■ To-do list
**1)** According to the Docker excerpt, in which Windows release did Microsoft integrate containers?
**2)** Pick up the Docker excerpt after its final sentence and continue writing it.
## start Given text
We have passed the building stage and the built image, with everything included, must be deployed to production. But first, we need to ensure its functionality and health (Will it work? How about performance?). We can do all these tests on different environments using the image artifact we created.

Shipping

Sharing created artifacts is easier with containers. Here are some of the new steps:

  1. The created image is on our build host system (or even on our laptop). We will push this artifact to an image registry to ensure that it is available for the next workflow processes.
  2. Docker Enterprise provides integrations on Docker Trusted Registry to follow separate steps from the first push, image scanning to look for vulnerabilities, and different image pulls from different environments during continuous integration stages.
  3. All pushes and pulls are managed by Docker Engine and triggered by Docker clients.

Now that the image has been shipped on different environments, during integration and performance tests, we need to launch containers using environment variables or configurations for each stage.

Running

So, we have new artifacts that are easy to share between different environments, but we need to execute them in production. Here are some of the benefits of containers for our applications:

  • All environments will use Docker Engine to execute our containers (processes), but that's all. We don't really need any portion of software other than Docker Engine to execute the image correctly (naturally, we have simplified this idea because we will need volumes and external resources in many cases).
  • If our image passed all the tests defined in the workflow, it is ready for production, and this step will be as simple as deploying the image built originally on the previous environment, using all the required arguments and environment variables or configurations for production.
  • If our environments were orchestration-managed using Swarm or Kubernetes, all these steps would have been run securely, with resilience, using internal load balancers, and with required replicas, among other properties, that this kind of platform provides.

As a summary, keep in mind that Docker Engine provides all the actions required for building, shipping, and running container-based applications.

 

Windows containers

Containers started with Linux, but nowadays, we can run and orchestrate containers on Windows. Microsoft integrated containers on Windows in Windows 2016. With this release, they consolidated a partnership with Docker to create a container engine that runs containers natively on Windows.
## end Given text
## start Dataset records
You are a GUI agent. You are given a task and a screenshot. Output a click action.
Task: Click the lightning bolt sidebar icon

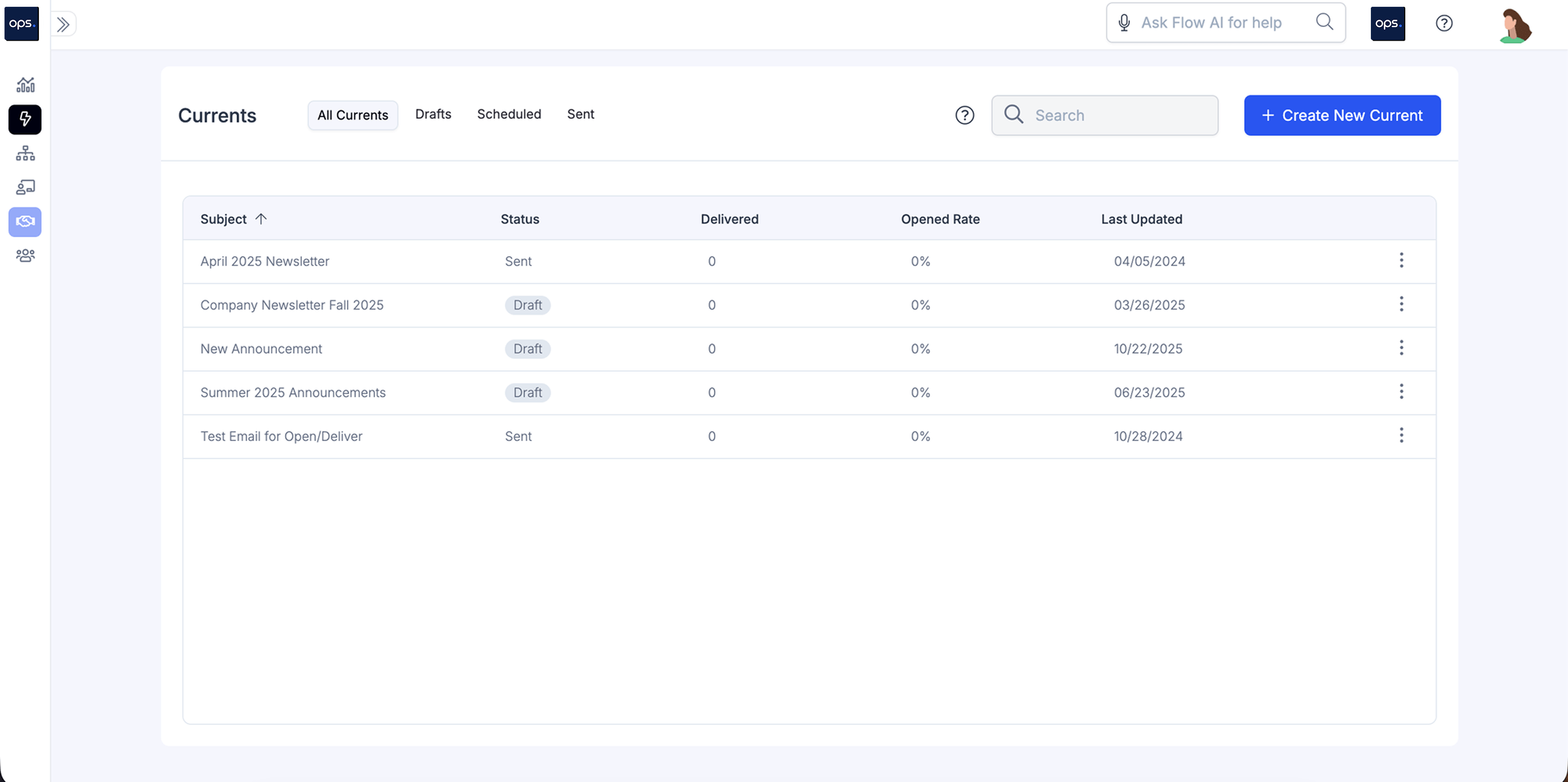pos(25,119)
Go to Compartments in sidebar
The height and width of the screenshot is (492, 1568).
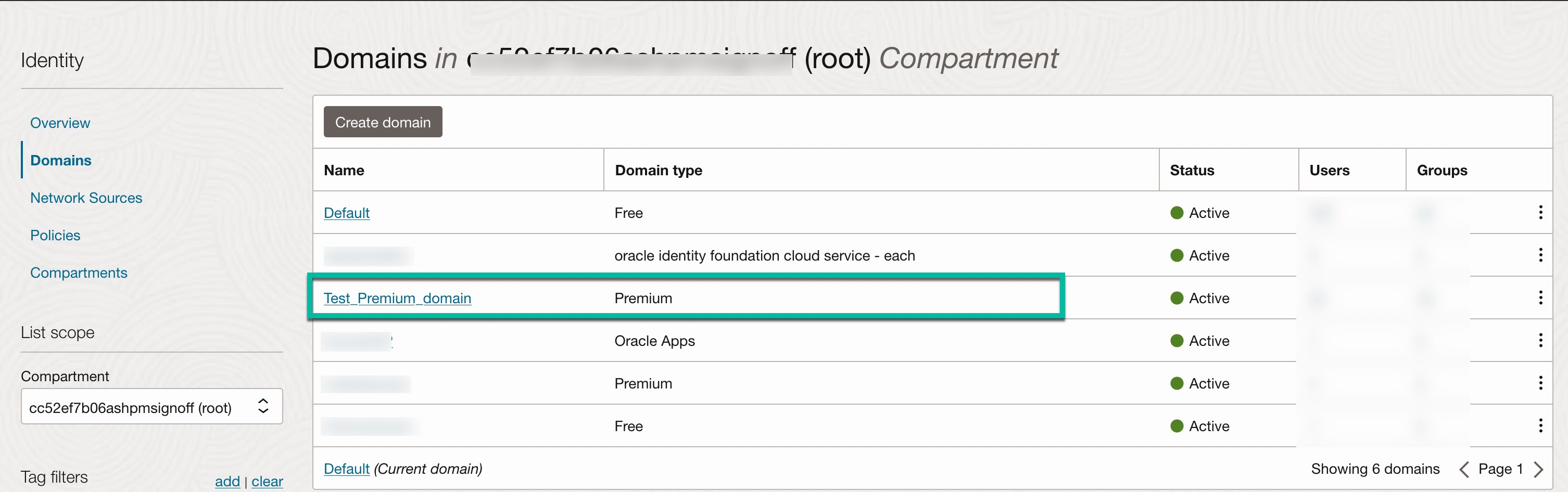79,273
## end Dataset records
## start Dataset records
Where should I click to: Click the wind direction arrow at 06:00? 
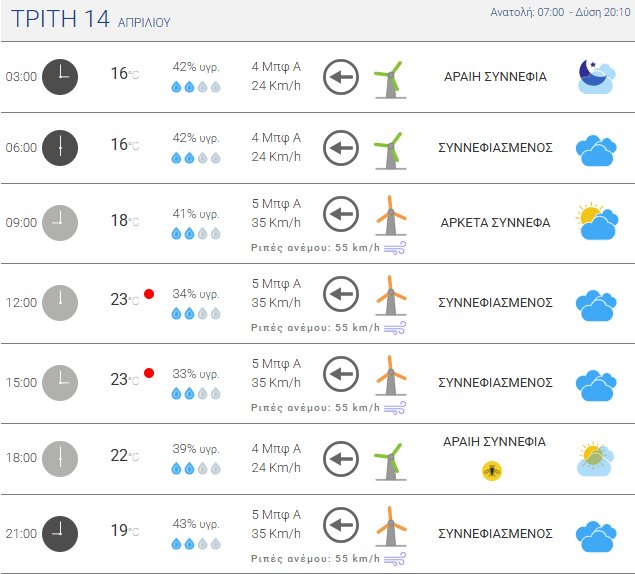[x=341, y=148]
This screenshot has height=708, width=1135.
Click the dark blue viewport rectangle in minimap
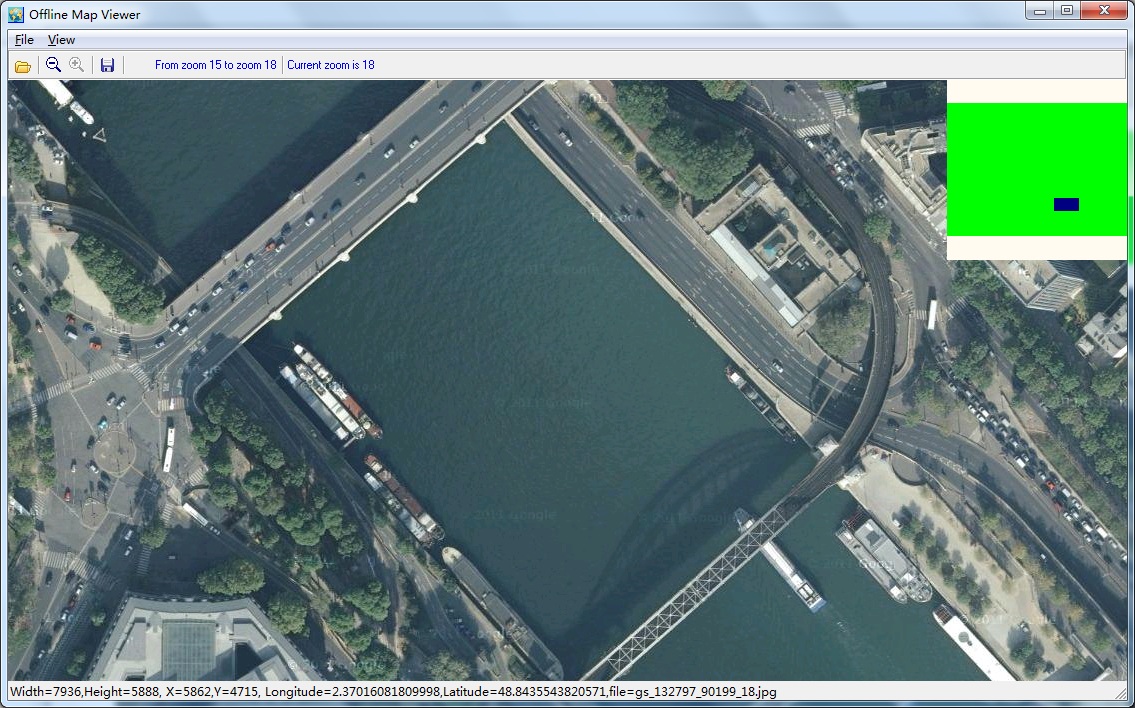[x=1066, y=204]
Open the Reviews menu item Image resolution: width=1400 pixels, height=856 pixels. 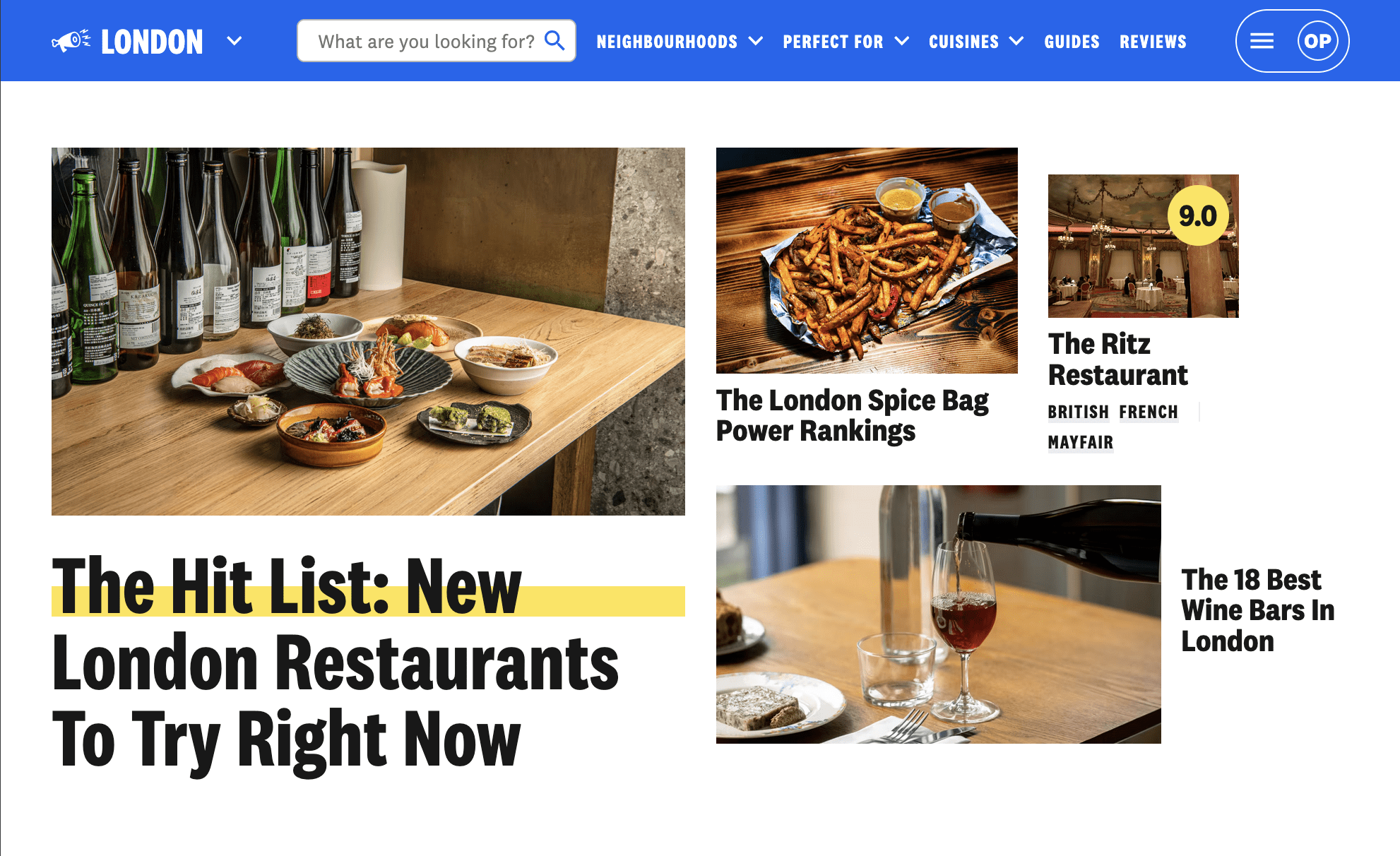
## end Dataset records
■ Answers for this exercise
**1)** Windows 2016.

**2)**
After a few releases, Microsoft decided to have two different approaches to containers on Windows, these being the following:

  • Windows Server Containers (WSC), or process containers
  • Hyper-V Containers

Because of the nature of Windows operating system implementation, we can share kernels but we can't isolate processes from the system services and DLLs. In this situation, process containers need a copy of the required system services and many DLLs to be able to make API calls to the underlying host operating system. This means that containers that use process container isolation will run with many system processes and DLLs inside. In this case, images are very big and will have a different kind of portability; we will only be able to run Windows containers based on the same underlying operating system version.

As we have seen, process containers need to copy a portion of the underlying operating system inside in order to run. This means that we can only run the same operating system containers. For example, running containers on top of Windows Server 2016 will require a Windows Server 2016 base image.

On the other hand, Hyper-V containers will not have these limitations because they will run on top of a virtualized kernel. This adds overhead, but the isolation is substantially better. In this case, we won't be able to run these kinds of containers on older Microsoft Windows versions. These containers will use optimized virtualization to isolate the new kernel for our process.

The following diagram represents both types of MS Windows container isolation:

Process isolation is a default container isolation on Windows Server, but Windows 10 Pro and Enterprise will run Hyper-V isolation. Since the Windows 10 October 2018 update, we can choose to use old-style process isolation with the --isolation=process flag on Windows 10 Pro and Enterprise.
Please check the Windows operating system's portability because this is a very common problem on Windows containers.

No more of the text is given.